The Lugar Center, Republic of Georgia
The US Army has been deployed to Vaziani Military Air Base, 17 km away from the Pentagon bio-laboratory at The Lugar Center.
Georgia is a testing ground for bioweapons
The Lugar Center is the Pentagon bio laboratory in Georgia. It is located just 17 km away from the US Vaziani military airbase in the capital Tbilisi. Tasked with the military program are biologists from the US Army Medical Research Unit-Georgia (USAMRU-G) along with private contractors. The Bio-safety Level 3 Laboratory is accessible only to US citizens with security clearance. They are accorded diplomatic immunity under the 2002 US-Georgia Agreement on defense cooperation.
The USA-Georgia agreement accords diplomatic status to the US military and civilian personnel (including diplomatic vehicles), working on the Pentagon program in Georgia.
Information obtained from the US federal contracts registry clarifies some of the military activities at The Lugar Center – among them research on bio- agents(anthrax, tularemia) and viral diseases (e.g. Crimean-Congo Hemorrhagic Fever), and the collection of biological samples for future experiments.
Pentagon contractors produce bio agents under diplomatic cover
The Defense Threat Reduction Agency (DTRA) has outsourced much of the work under the military program to private companies, which are not held accountable to Congress, and which can operate more freely and move around the rule of law. US civilian personnel performing work at The Lugar Center have also been given diplomatic immunity, although they are not diplomats. Hence, private companies can perform work, under diplomatic cover, for the US government without being under the direct control of the host state – in this case the Republic of Georgia. This practice is often used by the CIA to provide cover for its agents.
This practice is often used by the CIA to provide cover for its agents.
Three private American companies work at the US bio-laboratory in Tbilisi – CH2M Hill, Battelle and Metabiota. In addition to the Pentagon, these private contractors perform biological research for the CIA and various other government agencies.

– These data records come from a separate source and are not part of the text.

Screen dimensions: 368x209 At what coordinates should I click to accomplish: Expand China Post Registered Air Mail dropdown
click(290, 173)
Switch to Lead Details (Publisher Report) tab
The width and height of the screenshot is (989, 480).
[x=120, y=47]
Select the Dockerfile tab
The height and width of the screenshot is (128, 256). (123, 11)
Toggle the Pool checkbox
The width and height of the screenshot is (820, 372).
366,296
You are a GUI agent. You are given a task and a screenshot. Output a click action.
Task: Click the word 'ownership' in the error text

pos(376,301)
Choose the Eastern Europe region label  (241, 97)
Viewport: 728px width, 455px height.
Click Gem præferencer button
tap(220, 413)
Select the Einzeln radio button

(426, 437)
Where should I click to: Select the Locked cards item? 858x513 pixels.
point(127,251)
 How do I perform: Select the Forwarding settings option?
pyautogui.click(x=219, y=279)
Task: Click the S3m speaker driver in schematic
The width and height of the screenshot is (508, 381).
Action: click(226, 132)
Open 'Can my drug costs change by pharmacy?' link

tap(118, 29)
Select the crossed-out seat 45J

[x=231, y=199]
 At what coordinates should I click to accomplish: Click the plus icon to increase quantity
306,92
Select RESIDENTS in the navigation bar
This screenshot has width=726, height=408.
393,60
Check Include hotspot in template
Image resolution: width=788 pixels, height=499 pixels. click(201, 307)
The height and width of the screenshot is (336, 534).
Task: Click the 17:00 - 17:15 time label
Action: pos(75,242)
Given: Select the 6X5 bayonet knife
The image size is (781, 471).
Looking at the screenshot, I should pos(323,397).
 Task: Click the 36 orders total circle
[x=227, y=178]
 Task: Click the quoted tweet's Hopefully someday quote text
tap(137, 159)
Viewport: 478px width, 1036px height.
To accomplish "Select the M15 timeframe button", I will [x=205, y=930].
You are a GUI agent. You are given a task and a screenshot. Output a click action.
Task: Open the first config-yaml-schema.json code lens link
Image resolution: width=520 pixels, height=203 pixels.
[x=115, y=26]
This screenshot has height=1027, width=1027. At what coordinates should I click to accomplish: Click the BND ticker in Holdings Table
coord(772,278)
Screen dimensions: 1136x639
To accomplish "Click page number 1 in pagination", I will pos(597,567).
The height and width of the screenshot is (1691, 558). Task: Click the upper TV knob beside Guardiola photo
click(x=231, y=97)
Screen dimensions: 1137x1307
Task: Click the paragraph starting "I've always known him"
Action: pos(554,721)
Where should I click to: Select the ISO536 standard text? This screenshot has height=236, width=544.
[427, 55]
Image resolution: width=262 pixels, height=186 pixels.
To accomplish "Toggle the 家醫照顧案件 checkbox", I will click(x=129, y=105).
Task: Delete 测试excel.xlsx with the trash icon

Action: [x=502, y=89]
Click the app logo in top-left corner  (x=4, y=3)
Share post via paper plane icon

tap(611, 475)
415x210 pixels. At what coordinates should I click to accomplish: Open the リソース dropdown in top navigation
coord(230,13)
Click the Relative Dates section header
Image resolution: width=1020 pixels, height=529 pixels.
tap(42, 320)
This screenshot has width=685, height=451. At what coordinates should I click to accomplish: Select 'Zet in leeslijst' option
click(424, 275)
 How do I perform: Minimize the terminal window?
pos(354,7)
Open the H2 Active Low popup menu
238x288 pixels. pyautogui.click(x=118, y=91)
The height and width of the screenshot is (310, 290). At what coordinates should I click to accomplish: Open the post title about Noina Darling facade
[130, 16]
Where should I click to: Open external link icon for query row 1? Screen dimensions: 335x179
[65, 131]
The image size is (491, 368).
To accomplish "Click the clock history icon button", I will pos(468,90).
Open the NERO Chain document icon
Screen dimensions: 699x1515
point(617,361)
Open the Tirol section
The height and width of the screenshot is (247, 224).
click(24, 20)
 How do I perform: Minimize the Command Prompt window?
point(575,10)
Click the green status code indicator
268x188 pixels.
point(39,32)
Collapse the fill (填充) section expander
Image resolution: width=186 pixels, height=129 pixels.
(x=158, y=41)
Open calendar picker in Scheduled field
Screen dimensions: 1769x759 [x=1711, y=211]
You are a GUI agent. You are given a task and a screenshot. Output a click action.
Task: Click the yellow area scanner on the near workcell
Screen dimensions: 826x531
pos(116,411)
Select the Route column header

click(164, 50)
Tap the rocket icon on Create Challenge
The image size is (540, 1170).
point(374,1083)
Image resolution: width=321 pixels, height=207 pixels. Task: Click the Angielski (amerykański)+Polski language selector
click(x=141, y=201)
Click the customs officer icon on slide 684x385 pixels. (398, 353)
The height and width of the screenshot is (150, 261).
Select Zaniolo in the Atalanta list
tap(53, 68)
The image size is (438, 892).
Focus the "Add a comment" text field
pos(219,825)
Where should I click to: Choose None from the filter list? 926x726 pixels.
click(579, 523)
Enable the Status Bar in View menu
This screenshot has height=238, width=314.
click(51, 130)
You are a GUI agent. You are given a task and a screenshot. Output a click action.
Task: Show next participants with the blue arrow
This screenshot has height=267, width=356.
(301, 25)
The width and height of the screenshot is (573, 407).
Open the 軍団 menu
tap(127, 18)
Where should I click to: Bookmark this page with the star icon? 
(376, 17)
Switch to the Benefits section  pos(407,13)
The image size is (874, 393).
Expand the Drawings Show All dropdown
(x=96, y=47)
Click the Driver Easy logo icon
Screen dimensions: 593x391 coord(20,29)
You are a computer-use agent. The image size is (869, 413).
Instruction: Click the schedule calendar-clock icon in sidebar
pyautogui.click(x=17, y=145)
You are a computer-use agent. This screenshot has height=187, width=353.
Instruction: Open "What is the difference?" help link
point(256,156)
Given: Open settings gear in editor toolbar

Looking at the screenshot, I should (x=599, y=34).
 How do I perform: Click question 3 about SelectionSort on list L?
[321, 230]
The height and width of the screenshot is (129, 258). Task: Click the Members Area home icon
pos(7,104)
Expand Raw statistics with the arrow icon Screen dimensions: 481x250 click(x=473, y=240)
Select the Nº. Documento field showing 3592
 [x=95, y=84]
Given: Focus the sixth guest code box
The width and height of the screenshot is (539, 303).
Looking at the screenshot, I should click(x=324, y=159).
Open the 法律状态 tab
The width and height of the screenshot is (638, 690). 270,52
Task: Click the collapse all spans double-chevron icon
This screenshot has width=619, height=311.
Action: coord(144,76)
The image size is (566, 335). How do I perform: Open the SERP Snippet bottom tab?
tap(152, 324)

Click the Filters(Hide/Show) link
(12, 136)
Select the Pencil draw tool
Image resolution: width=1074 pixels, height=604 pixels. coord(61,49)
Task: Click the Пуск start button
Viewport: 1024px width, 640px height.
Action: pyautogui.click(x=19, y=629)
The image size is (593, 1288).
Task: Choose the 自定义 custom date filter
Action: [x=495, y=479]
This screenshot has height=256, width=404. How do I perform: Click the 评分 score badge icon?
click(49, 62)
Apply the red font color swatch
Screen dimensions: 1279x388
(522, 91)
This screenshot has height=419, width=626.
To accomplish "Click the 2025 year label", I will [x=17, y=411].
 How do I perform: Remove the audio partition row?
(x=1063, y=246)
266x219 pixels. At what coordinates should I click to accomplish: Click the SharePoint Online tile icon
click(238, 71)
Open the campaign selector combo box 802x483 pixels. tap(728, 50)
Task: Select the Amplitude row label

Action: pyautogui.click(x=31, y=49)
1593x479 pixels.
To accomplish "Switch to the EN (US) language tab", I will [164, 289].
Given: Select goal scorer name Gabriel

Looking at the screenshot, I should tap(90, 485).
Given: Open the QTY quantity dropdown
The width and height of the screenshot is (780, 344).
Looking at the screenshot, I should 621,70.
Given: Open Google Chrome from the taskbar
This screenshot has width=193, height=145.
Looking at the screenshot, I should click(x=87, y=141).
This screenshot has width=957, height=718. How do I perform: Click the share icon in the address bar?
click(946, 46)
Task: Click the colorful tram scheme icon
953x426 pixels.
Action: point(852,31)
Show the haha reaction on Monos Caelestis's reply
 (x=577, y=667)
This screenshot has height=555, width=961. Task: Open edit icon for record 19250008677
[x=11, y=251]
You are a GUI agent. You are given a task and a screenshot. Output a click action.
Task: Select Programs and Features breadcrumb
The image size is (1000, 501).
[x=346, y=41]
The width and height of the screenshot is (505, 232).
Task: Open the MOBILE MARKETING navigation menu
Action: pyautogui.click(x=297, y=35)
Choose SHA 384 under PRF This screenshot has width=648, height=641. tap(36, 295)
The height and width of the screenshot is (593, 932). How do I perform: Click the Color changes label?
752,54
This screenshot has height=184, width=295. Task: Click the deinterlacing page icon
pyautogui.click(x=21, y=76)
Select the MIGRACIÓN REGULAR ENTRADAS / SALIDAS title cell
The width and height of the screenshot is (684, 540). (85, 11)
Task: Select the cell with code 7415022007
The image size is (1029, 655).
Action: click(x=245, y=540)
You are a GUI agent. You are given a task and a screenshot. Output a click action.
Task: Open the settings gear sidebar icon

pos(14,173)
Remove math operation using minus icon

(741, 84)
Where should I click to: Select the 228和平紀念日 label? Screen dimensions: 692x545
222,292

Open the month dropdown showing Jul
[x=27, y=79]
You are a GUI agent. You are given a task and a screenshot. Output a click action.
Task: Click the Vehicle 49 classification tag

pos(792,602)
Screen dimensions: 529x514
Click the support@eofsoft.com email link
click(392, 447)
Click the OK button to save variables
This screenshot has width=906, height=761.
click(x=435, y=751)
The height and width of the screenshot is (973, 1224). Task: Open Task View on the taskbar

CH2M Hill has been awarded $341.5 million DTRA contracts under the Pentagon’s program for bio-laboratories in Georgia, Uganda, Tanzania, Iraq, Afghanistan, South East Asia. Half of this sum ($161.1 million), being allocated to The Lugar Center, under the Georgian contract.
According to CH2M Hill, the US Company has secured biological agents and employed former bio warfare scientists at The Lugar Center. These are scientists who are working for another American company involved in the military program in Georgia – Battelle Memorial Institute.
Battelle as a $59 million subcontractor at Lugar Center has extensive experience in research on bio-agents, as the company has already worked on the US Bio-weapons Program under 11 previous contracts with the US Army (1952-1966).
Source: US Army Activities in the US, Biological Warfare Programs, vol. II, 1977, p. 82
The private company performs work for the Pentagon’s DTRA bio laboratories in Afghanistan, Armenia, Georgia, Uganda, Tanzania, Iraq, Afghanistan and Vietnam. Battelle conducts research, development, testing, and evaluation using both highly toxic chemicals and highly pathogenic biological agents for a wide range of US government agencies. It has been awarded some $2 billion federal contracts in total and ranks 23 on the Top 100 US government contractors list.
The CIA-Battelle Project Clear Vision
Project Clear Vision (1997 and 2000), a joint investigation by the CIA and the Battelle Memorial Institute, under a contract awarded by the Agency, reconstructed and tested a Soviet-era anthrax bomblet in order to test its dissemination characteristics. The project’s stated goal was to assess bio-agents dissemination characteristics of bomblets. The clandestine CIA-Battelle operation was omitted from the US Biological Weapons Convention declarations submitted to the UN.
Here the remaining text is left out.